According to the World Health Organization and the World Cancer Research Fund, we should consume not less than 50-55 percent of calories from carbohydrates. Carbohydrates provide us with energy. As mentioned above they come in two forms: complex carbs, which are also known as starches, and simple carbs or good carbs. The latter are found in sweets, cakes and soft drinks. Cereals, potatoes and pulses are sources of complex carbs.

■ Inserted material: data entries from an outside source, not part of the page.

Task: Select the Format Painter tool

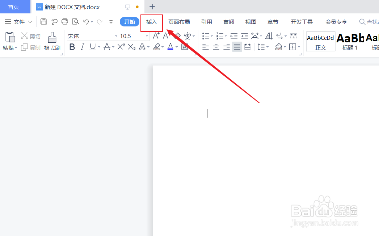Action: click(x=52, y=40)
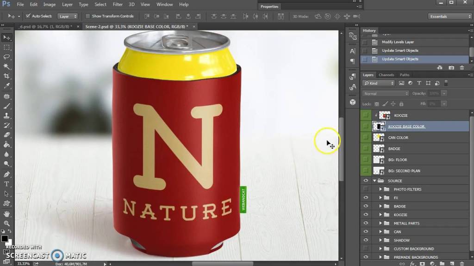Screen dimensions: 474x266
Task: Open the Essentials workspace dropdown
Action: (449, 16)
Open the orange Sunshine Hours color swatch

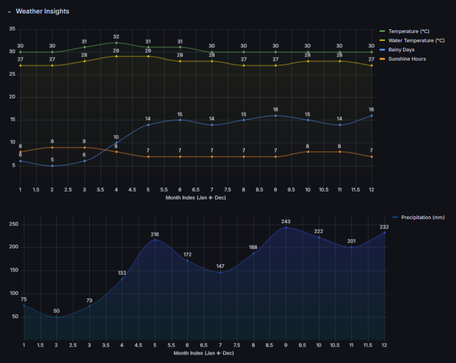pos(383,59)
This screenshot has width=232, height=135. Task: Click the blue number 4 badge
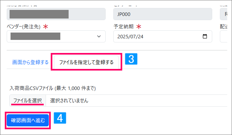[60, 118]
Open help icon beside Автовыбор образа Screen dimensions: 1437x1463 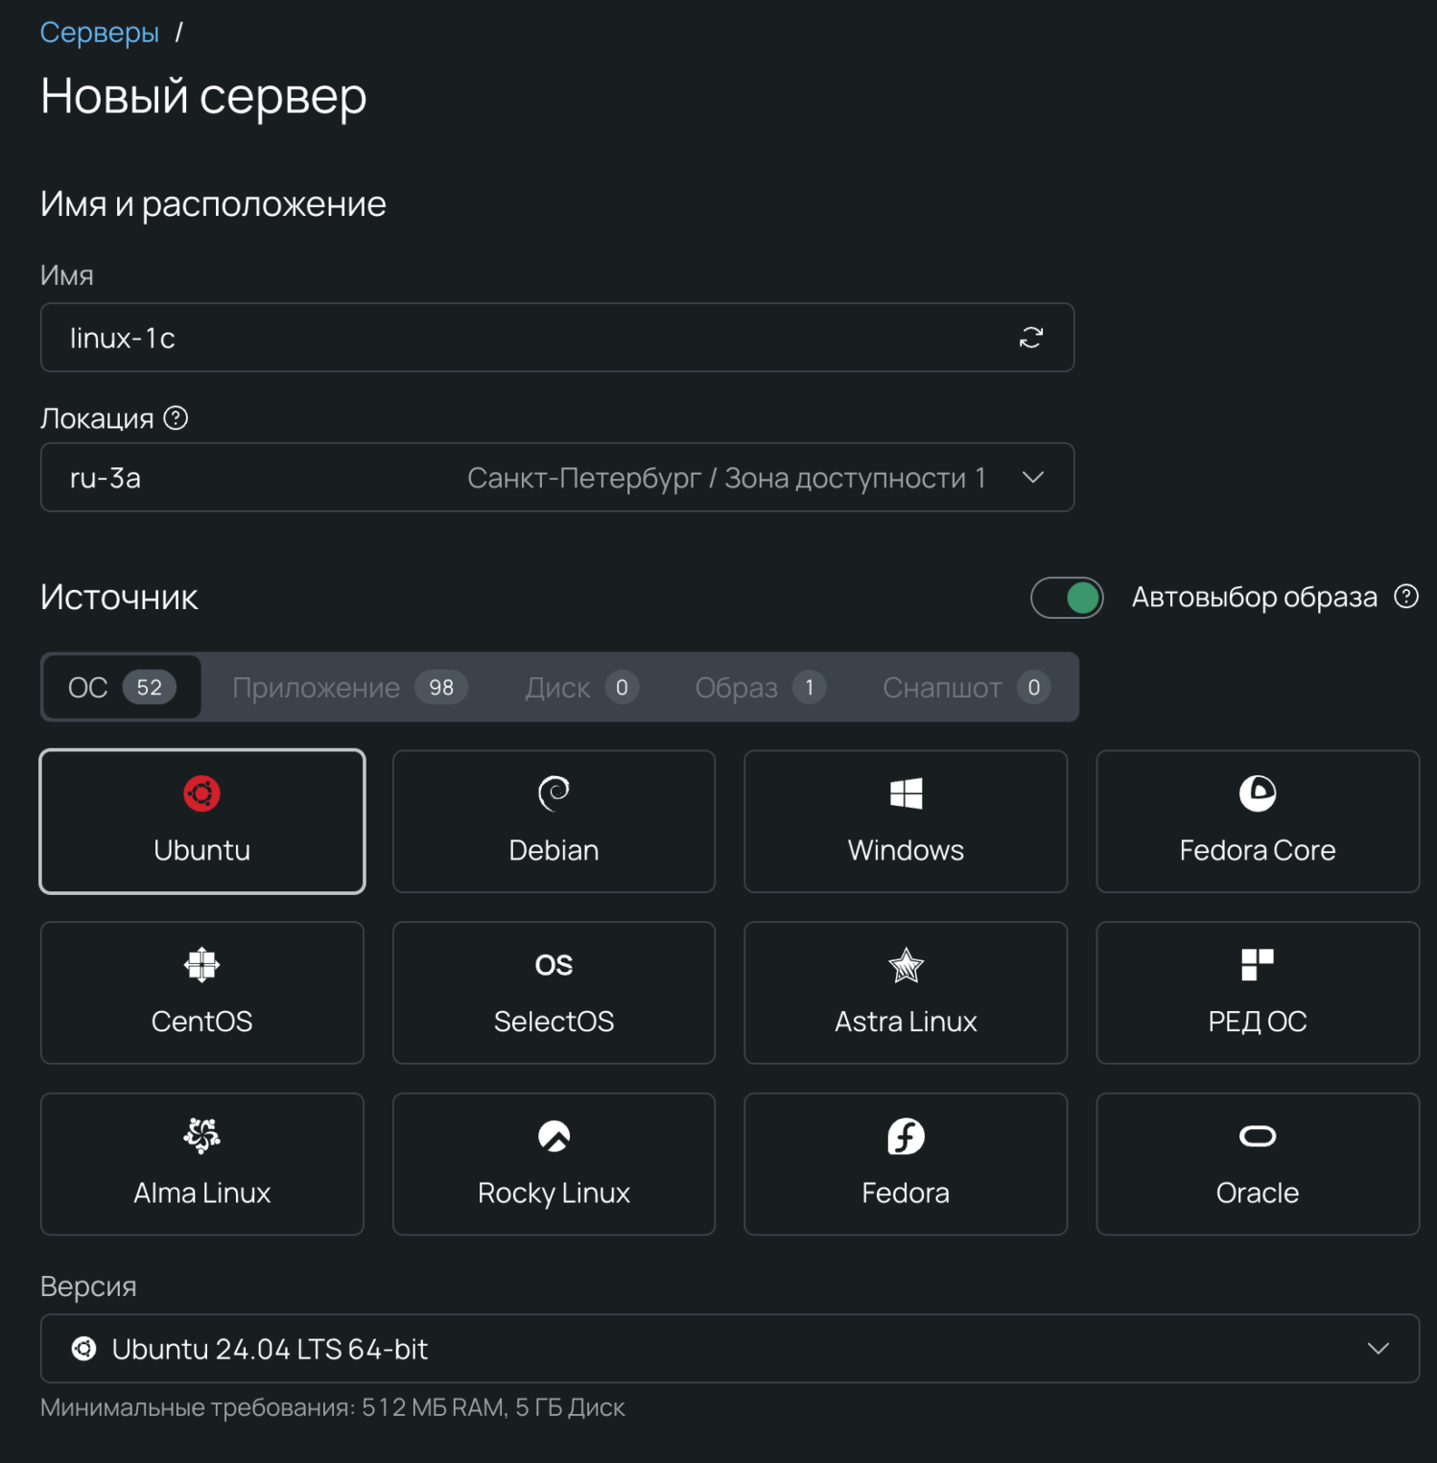coord(1405,597)
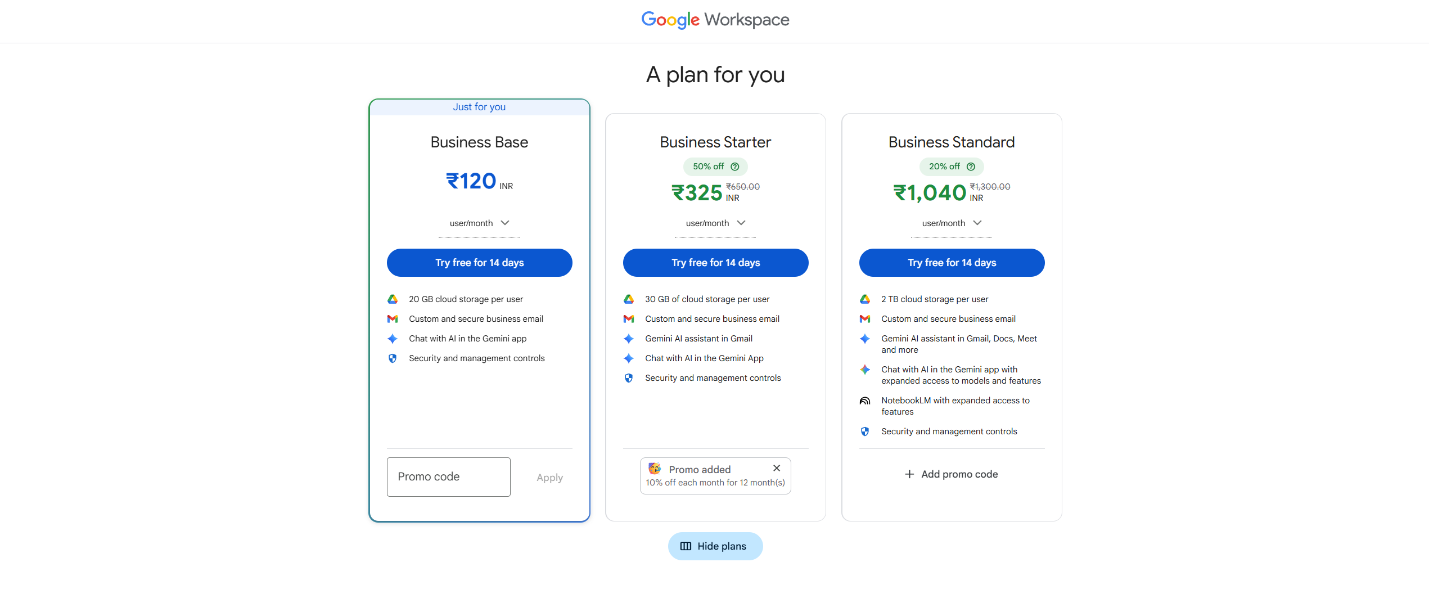Click the security shield icon in Business Base
The image size is (1429, 598).
(x=393, y=358)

The problem with hidden carbs lies rather with the simple forms and sugar contents. Carbohydrate sugars are refined sugars, which should be limited as they contain less water, fiber and nutrition than natural carb sugars in vegetables and fruit. Because sugar is labelled in different ways, we are often misled and have no idea how many hidden carbs we consume. Among the forms of sugar that influence insulin levels and blood sugar, and consequently leads to the loss of weight are raw sugar, brown sugar, corn syrup, fructose, dextrose, glucose, hydro-generated starch, galactose, sucrose, brown rice syrup, sorghum, turbinado, fruit juice concentrate. Some food with hidden carbs include:
Cream ( 0.6 grams per ounce ), coffee (0.7 grams per cup ), eggs ( 0.7 grams each ), Metamucil ( 2 grams per serving ), Cheddar Cheese ( 0.5 grams per ounce ), Swiss Cheese (0.9 grams per ounce ), Sugar Free Jello ( 1 gram per ½ cup serving ), Artificial Sweeteners ( 1 gram per packet ), Sugar Free Tang (1 gram per cup ).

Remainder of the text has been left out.